Because these poems contain so much flux--linguistic, psychological, emotional--they clearly are not offered as passive artifacts. Therefore, the memorability of a Graham poem presents readers with the familiar but unresolved issue of form and memory. Traditionalists and for realists would argue--and some have--that Graham’s poems are not memorable because they do not rhyme or scan regularly, because they demonstrate a mind working rather than the polished product of a finished thought, and because they eschew or subvert plot and narrative. But if the reader works to engage them, Graham’s poems are provocative and memorable. Their memorability resides not just in the various enactments--physical, philosophical, spiritual, visual--in them, but in the reader' s experience of sifting through, struggling with, succumbing to--experiencing--the poems. Graham privileges enactment over mimesis, and Stevens's adage "To read a poem should be an experience, like experiencing an act" seems especially pertinent to her poems. 

More recently, Graham has developed a third significant style: a hybrid of the other two, it is left-justified and violently disrupts its lyrical momentum as well as the poet's syntax and mental processes. To refer to this new style as a "hybrid" risks implying that it merely repackages Graham’s two primary styles, when in fact most of the poems in this new style add a distinctive element: the Hopkins "hanger" or "outride" (also called "outrider"), which displaces a word or phrase at the end of a line and, rather than indent it (as Williams does) or drop it immediately below where it should be (as Wright does), positions it near the right margin as a miniline. In Hopkins's preface to his poetry manuscript, published after his death, he explains the hanger and outrider as "licenses" he allows in his theory of sprung rhythm, defining them as "one, two, or three slack syllables added to a foot ... so called because they seem to hang below the line or ride forward or backward from it in another dimension than the line itself." Graham’s outriders, however, are rarely slack; they not only hang at the right margin, but ride the crest of the white space before them, actively occupying the page and forcing the reader to read down the page as well as across it. Although not innovative in itself, the outrider in Graham’s recent poems has contributed to a major new style. No other poet has written this way before.

▶ Source data

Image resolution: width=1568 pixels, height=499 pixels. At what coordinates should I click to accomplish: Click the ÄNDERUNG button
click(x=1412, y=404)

▶ Request
Can you write out the passage on Graham's poetic styles above, word for word from start to finish?

▶ Answer
Because these poems contain so much flux--linguistic, psychological, emotional--they clearly are not offered as passive artifacts. Therefore, the memorability of a Graham poem presents readers with the familiar but unresolved issue of form and memory. Traditionalists and for realists would argue--and some have--that Graham’s poems are not memorable because they do not rhyme or scan regularly, because they demonstrate a mind working rather than the polished product of a finished thought, and because they eschew or subvert plot and narrative. But if the reader works to engage them, Graham’s poems are provocative and memorable. Their memorability resides not just in the various enactments--physical, philosophical, spiritual, visual--in them, but in the reader' s experience of sifting through, struggling with, succumbing to--experiencing--the poems. Graham privileges enactment over mimesis, and Stevens's adage "To read a poem should be an experience, like experiencing an act" seems especially pertinent to her poems. 

More recently, Graham has developed a third significant style: a hybrid of the other two, it is left-justified and violently disrupts its lyrical momentum as well as the poet's syntax and mental processes. To refer to this new style as a "hybrid" risks implying that it merely repackages Graham’s two primary styles, when in fact most of the poems in this new style add a distinctive element: the Hopkins "hanger" or "outride" (also called "outrider"), which displaces a word or phrase at the end of a line and, rather than indent it (as Williams does) or drop it immediately below where it should be (as Wright does), positions it near the right margin as a miniline. In Hopkins's preface to his poetry manuscript, published after his death, he explains the hanger and outrider as "licenses" he allows in his theory of sprung rhythm, defining them as "one, two, or three slack syllables added to a foot ... so called because they seem to hang below the line or ride forward or backward from it in another dimension than the line itself." Graham’s outriders, however, are rarely slack; they not only hang at the right margin, but ride the crest of the white space before them, actively occupying the page and forcing the reader to read down the page as well as across it. Although not innovative in itself, the outrider in Graham’s recent poems has contributed to a major new style. No other poet has written this way before.